Two concrete walks, one routed and one on a sibling listener:

Convex client DynamoDB SDK
POST /convex/{tenant}/mutation POST / (X-Amz-Target: ...PutItem)
│ │
crates/nimbus-server crates/nimbus-server
convex shim: route match, dynamodb shim: dedicated port,
tenant from path, bearer from body-size cap, hand headers
headers, registry lookup and bytes to dispatch
│ │
crates/nimbus-convex crates/nimbus-dynamodb
validate function, verify verify SigV4 → resolve tenant
OIDC / custom JWT identity, from access key, parse the
build the invocation operation, AttributeValue → doc
│ │
└────────── crates/nimbus-engine ────┘
one mutation path, tenant isolation,
schema checks, indexes, commit log
│ │
Convex-shaped JSON result DynamoDB-shaped JSON or
via the shim exception name via the shim

The pattern generalizes: the shim accepts bytes on some transport; the adapter crate normalizes and authenticates them into engine vocabulary — TenantId, Query, Mutation, Document; the engine executes under one set of rules; the adapter crate shapes the result (including errors, in the protocol’s own taxonomy) and the shim writes it back. For functions, the middle step detours through the runtime and returns via nimbus-bridge, but the engine call at the bottom is the same.
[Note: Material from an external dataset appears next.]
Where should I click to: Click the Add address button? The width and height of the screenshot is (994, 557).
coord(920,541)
Each adapter verifies its protocol’s native credentials inside the adapter crate, then hands the engine a verified principal — never a raw token. The shared trait lives in crates/nimbus-auth (ApplicationAuthVerifier).
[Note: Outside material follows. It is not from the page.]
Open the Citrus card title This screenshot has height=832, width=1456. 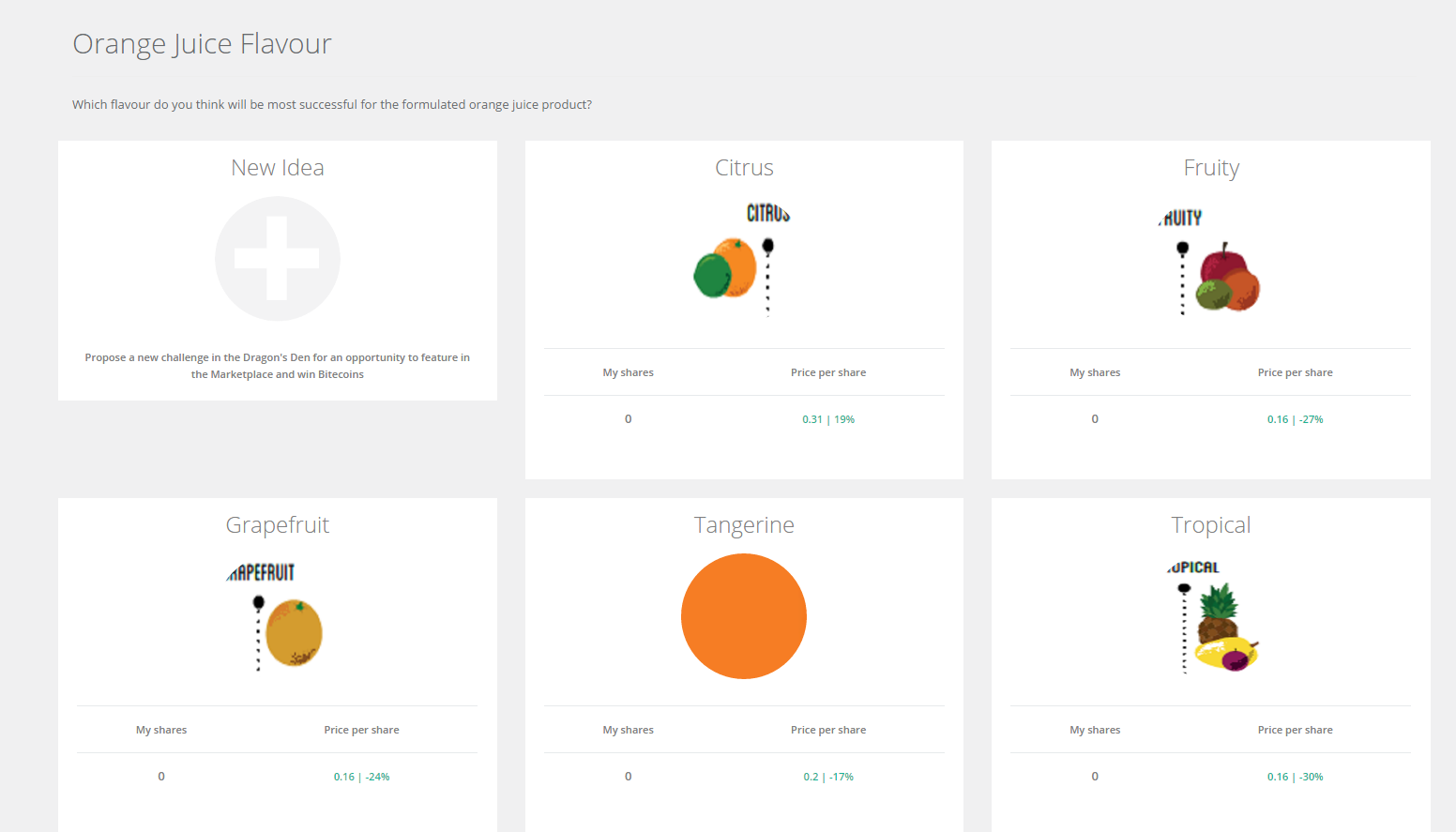click(744, 168)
  • Convex parses the deployment’s auth configuration into OIDC providers (issuer domain plus application ID) and custom JWT providers (explicit issuer, JWKS, RS256 or ES256) in crates/nimbus-convex/src/auth/. The Convex registry implements ApplicationAuthVerifier, and the server installs it as the deployment-wide bearer verifier — so Firestore REST and gRPC calls and Cloud Functions callable requests verify bearer tokens through the same configured providers.
  • Firestore additionally supports an emulator-style mock user token mode, but only as an explicit opt-in on FirebaseConfig; it is off by default.
  • MongoDB implements the SCRAM-SHA-256 conversation in crates/nimbus-mongodb/src/auth.rs, with per-connection conversation state; commands that require authentication refuse unauthenticated connections.
  • DynamoDB verifies AWS SigV4 signatures in crates/nimbus-dynamodb/src/auth/. Strict verification is the default mode: signatures are checked against registered secrets and requests outside a ±15-minute timestamp window are rejected. Each access-key ID is bound to exactly one tenant, so the credential is the namespace. The signature-skipping lookup mode exists for local development only, and the server refuses to expose it beyond loopback.

How principals, tenants, and isolation decisions compose after this point is the subject of auth and trust and tenancy.

The mechanical payoff of this crate split, beyond the conceptual guarantees of the adapter boundary: adapter behavior is tested as library code straight against an engine, without standing up HTTP; every protocol funnels into the same engine seam, so invariants are enforced once; and a new protocol lands as one new crate plus one thin shim, leaving the existing surfaces untouched.